This issue is becoming more prevalent in the Court’s as there has been a significant increase in blended families over the last 20 years in Canada.

Legal test

When tasked with determining if a person stood in the place of a parent, the Court looks at Section 48 of the Family Law Act, S.A. 2003, c. F-4.5, which sets out that a person is standing in the place of a parent if the person:

  • Is the spouse of the mother or father of the child or is or was in a relationship of interdependence of some permanence with the mother or father of the child., and
  • Has demonstrated a settled intention to treat the child as the person’s own child.

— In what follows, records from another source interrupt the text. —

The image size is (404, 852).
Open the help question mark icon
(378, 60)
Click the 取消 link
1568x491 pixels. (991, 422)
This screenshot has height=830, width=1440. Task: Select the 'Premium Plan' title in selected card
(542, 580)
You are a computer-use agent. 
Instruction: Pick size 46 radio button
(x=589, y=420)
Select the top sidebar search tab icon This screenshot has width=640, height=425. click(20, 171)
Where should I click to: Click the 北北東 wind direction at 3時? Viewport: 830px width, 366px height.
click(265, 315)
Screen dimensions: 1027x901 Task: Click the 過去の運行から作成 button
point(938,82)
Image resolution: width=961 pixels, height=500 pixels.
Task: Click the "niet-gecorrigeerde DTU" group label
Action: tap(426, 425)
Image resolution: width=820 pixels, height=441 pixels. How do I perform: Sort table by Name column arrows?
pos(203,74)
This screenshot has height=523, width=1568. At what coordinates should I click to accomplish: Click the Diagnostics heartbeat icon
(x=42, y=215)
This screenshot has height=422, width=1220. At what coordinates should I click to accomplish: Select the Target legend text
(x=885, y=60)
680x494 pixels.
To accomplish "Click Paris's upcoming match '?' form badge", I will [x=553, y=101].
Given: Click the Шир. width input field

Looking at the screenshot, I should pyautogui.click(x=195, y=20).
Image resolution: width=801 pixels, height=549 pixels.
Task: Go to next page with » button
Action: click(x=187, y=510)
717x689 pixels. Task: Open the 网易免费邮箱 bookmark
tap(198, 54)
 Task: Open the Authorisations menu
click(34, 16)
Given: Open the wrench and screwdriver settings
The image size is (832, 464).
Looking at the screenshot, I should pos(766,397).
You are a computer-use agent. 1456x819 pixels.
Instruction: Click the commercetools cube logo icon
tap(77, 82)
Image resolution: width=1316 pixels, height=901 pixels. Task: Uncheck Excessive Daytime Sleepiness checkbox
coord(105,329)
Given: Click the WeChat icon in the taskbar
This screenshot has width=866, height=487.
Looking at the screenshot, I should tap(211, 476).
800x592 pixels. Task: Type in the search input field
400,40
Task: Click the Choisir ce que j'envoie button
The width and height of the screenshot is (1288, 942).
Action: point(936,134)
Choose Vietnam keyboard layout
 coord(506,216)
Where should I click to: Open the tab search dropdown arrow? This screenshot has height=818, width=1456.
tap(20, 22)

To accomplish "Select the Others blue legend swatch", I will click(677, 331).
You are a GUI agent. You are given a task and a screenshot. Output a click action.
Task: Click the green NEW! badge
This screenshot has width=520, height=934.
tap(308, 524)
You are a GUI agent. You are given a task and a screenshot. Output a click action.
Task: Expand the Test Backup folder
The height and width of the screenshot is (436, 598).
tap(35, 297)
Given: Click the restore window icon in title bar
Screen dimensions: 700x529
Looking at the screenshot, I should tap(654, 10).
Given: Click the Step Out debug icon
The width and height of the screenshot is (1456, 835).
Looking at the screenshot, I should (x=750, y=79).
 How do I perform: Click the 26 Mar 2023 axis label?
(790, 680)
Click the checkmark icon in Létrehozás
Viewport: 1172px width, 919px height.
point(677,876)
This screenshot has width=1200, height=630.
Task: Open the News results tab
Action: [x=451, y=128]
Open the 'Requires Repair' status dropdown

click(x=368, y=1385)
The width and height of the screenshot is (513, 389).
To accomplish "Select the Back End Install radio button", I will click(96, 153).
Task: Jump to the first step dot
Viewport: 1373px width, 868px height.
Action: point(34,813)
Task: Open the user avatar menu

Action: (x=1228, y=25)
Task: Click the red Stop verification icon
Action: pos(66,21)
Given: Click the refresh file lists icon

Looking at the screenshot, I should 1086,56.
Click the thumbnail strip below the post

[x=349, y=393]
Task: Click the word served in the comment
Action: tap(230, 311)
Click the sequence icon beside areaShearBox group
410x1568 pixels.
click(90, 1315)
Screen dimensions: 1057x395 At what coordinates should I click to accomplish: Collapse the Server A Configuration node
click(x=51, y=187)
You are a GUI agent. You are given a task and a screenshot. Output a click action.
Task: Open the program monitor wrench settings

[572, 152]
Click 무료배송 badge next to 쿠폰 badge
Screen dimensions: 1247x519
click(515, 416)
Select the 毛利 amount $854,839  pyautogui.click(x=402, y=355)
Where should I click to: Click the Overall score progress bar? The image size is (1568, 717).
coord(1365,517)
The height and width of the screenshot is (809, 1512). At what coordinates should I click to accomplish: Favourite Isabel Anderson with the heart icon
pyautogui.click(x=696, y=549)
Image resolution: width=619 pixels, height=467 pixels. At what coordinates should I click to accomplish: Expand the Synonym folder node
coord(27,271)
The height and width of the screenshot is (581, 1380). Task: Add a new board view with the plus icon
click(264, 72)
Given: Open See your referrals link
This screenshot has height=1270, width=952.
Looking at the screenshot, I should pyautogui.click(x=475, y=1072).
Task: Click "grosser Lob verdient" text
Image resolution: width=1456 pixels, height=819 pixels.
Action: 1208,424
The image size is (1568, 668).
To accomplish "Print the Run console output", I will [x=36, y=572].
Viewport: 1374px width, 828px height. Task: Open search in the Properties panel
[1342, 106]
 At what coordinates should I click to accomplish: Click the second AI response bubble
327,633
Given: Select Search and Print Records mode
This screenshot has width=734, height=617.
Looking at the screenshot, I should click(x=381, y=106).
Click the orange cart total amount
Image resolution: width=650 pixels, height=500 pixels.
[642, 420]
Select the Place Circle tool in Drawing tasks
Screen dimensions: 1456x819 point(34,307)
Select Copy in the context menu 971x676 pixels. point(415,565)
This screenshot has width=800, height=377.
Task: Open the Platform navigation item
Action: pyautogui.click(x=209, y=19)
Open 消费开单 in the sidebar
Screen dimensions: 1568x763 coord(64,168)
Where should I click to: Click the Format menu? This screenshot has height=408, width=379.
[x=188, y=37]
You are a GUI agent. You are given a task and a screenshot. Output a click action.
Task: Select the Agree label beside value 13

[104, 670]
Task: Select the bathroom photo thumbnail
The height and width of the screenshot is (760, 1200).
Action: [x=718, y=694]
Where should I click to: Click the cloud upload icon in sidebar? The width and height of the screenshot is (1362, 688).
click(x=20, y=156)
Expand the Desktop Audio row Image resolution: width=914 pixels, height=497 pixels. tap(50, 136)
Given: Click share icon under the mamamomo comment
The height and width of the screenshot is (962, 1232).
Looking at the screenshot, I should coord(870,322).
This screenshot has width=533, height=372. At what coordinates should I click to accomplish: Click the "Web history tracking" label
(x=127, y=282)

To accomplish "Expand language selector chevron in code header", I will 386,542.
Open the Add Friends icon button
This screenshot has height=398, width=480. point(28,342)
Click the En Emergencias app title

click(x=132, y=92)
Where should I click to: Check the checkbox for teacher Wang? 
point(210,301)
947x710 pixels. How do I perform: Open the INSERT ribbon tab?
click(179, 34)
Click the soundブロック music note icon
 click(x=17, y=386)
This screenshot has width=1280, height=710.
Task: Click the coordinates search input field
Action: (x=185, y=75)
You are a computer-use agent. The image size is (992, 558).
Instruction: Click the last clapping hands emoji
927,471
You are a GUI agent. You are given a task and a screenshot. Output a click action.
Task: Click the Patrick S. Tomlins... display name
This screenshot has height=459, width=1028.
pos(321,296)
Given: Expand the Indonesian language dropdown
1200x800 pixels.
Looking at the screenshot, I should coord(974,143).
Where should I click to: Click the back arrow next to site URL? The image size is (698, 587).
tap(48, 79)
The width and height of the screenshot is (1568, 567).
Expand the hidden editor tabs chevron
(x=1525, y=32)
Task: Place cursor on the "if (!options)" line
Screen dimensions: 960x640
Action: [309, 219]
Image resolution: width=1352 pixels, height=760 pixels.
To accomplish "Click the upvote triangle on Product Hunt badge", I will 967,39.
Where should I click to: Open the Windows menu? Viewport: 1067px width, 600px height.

This section of the Act proceeds to list factors that the Court will consider when determining whether someone has stood in Loco Parentis.  These factors include:

  • The child’s age;
  • The duration of the child’s relationship with the person;
  • The nature of the child’s relationship with the person, including
    1. The child’s perception of the person as a parental figure,
    2. The extent to which the person is involved in the child’s care, discipline, education and recreational activities, and
    3. Any continuing contact or attempts at contact between the person and the child if the person is living separate and apart from the child’s father or mother;
  • Whether the person has considered
    1. Applying for guardianship of the child,
    2. Adopting the child, or
    3. Changing the child’s surname to that person’s surname;
  • Whether the person has provided direct or indirect financial support for the child;
  • The nature of the child’s relationship with any other parent of the child;
  • Any other factor that the Court considers relevant,

The Supreme Court of Canada directed in Chartier v Chartier, 19999 CanLII (SCC), [19999] 1 SCR 242:

  • The existence of the parental relationship must be determined as of the time the family functioned as a unit;
  • Particular attention must be given to the representations of the stepparent, independently of the child’s view of the situation;
  • The circumstances of the relationship must be viewed holistically and contextually, from an objective standpoint; relevant factors listed here should not be considered exhaustive; and
  • Once formed, the intention to be a parent cannot be qualified or conditional.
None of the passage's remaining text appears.